WME | IMG’s Ari Emanuel, UFC’s Dana White On Biggest Professional Fights, The Future & More – Cannes Lions

WME | IMG Co-CEO Ari Emanuel and UFC president Dana White took to the Palais stage this afternoon at the Cannes Lions Creativity Festival to share perspective on the future of their businesses, as well as their own professional challenges and what it takes to succeed.

In a panel titled “Survival of the Fittest,” the pair was asked about the biggest fight they have faced in their careers. Emanuel notably looked back to 1995 when he and three colleagues left ICM to found Endeavor. “We had no money, no clients. We had to go sign clients and it was a bad situation and they were threatening to sue us. It took about nine months, but at the end we won the confrontation… and we were off to the races.”

While that was “the toughest fight,” after WME took over IMG, “people said we paid too much,” Emanuel noted, musing, “You have to just not actually listen to the conversation… It’s just constantly a battle; people want to bring you down.”

Looking at his business now, Emanuel later added, “I’m pretty cocky, but I like the cards we’re holding.”

After merging with William Morris in 2009, and morphing into WME, the agency and Silver Lake Partners acquired management and licensing firm IMG for $2.4B in 2013. More recently, WME | IMG led a consortium to acquire the UFC, the world’s leading mixed martial arts franchise, for a reported $4B.

For White, it’s been a fight “from the day that we got involved in mixed martial arts” some 16 years ago, and “no media would cover us, we weren’t sanctioned by the athletic commissions.
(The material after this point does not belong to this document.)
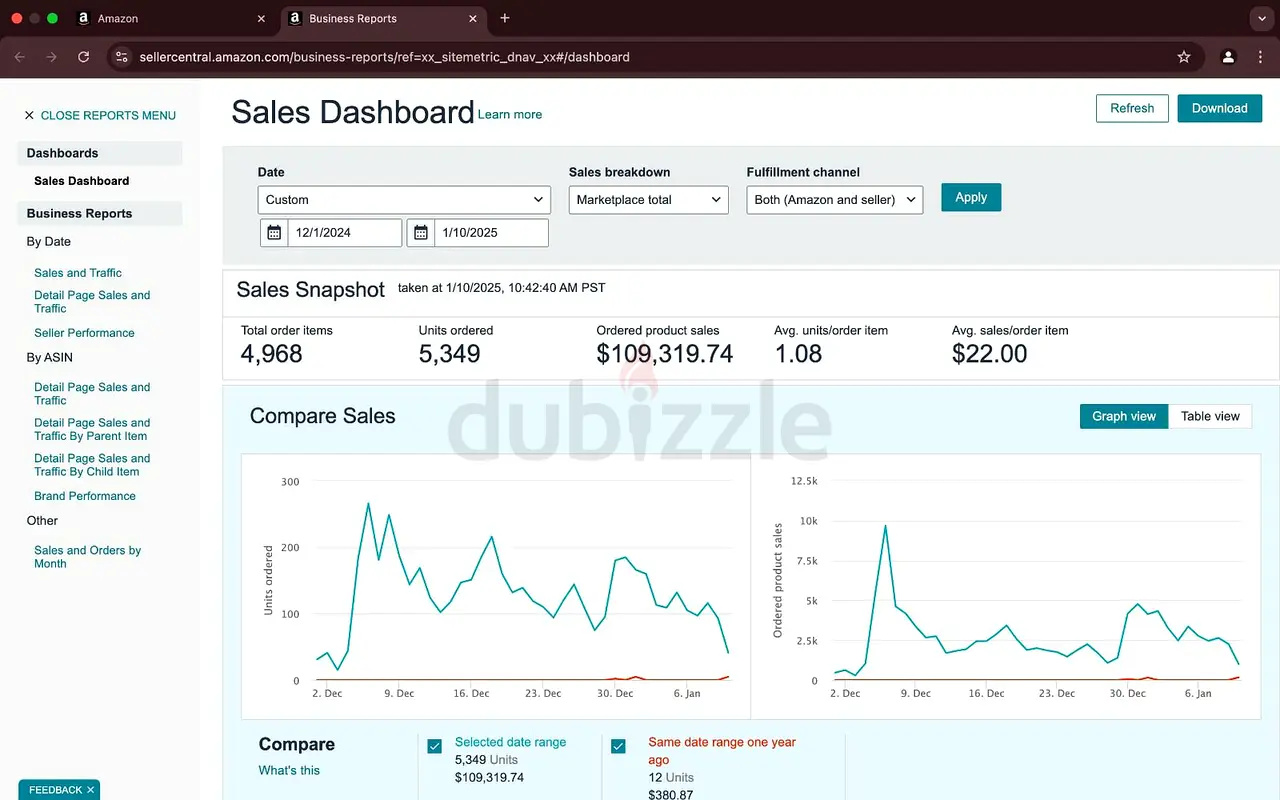The image size is (1280, 800).
Task: Dismiss the Feedback widget with X
Action: coord(90,790)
When we purchased the UFC, some of the brightest guys said it was probably the worst investment ever.” Now, since the sale to WME, people ask him, “’How do you get up put your shoes on and go to work?’ I never got into the sport game for money,” he said. “It’s about what you’re passionate about.”

Speaking of WME | IMG and its relationship to the UFC, Emanuel said, “Half of our business is representation and half is things that we own. The things we represent we try to expand globally.” The UFC now has “a global organization to help them… We do 900 events and 35,000 concerts a year. We have offices in almost every country. How we then take that and do a complement to all those businesses as a digital offering is our big challenge into the future.”

White noted that people “consume stats like crazy,” but allowed the UFC is lacking in some statistical information. Both he and Emanuel talked about putting sensors on fighters’ gloves, their shorts, on the mat, in the arena and more to capture things like the impact speed of a punch.

Overall, consumers and data will be key. Emanuel pointed to Amazon’s announced acquisition last week of Whole Foods, and said, “It’s winner take all, that’s kind of the way we look at the business as it relates to entertainment. We’re in every spectrum and then how we come to the consumer is going to be our next challenge.”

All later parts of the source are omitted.